Au fil de l’expérience acquise dans les différents métiers dans lesquels j’ai pu naviguer; réadaptation des handicapés, pilote de chasse, professeur, consultant et coach, qui tous, de loin ou de près, on fait de moi un spécialiste de l’humain, mais aussi en tenant compte des actions de chercheur conduites pour mieux comprendre les liens entre le travail, la performance, le stress, le bien-être et le bonheur, je suis devenu de plus en plus conscient de l’écart important entre ces deux mondes. D’un côté est apparue, avec toutes ses qualités et limites, la subjectivité du professionnel en action qui s’adapte et réponds à la situation avec son être entier, et de l’autre, en améliorant (je l’espère) mes capacités plus « dures », ma difficulté grandissante face à cet écart entre les intuitions guidées par les dimensions philosophiques et spirituelles et l’objectivité rigoureuse du chercheur.

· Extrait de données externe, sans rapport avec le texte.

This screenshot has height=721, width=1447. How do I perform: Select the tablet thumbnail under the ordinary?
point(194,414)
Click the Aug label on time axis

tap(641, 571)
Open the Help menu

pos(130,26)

Convaincu de la nécessité de ces deux portes d’entrée, il m’a semblé fondamental de les préserver et de les faire systématiquement cohabiter, malgré les tensions ou les conflits générés, réduits, il est vrai, par mon appartenance de plus en plus proche avec le courant de la psychologie positive.
La recherche est une voie très importante dans ce domaine particulier de la personne. Non seulement elle offre la compréhension, la mesure et la découverte des mécanismes à l’œuvre à partir des intuitions du chercheur et des travaux antérieurs, mais elle conduit aussi à assoir les pratiques individuelles ou organisationnelles sur des données rationnelles et objectives. Elle a donc un double objet : répondre à des hypothèses très académiques et proposer des solutions très pragmatiques.
C’est dans ce cadre que pourront alors s’entreprendre les démarches intégrant certaines dimensions humaines vitales, plus subjectives : générosité, gratitude, coopération, altruisme ou performance.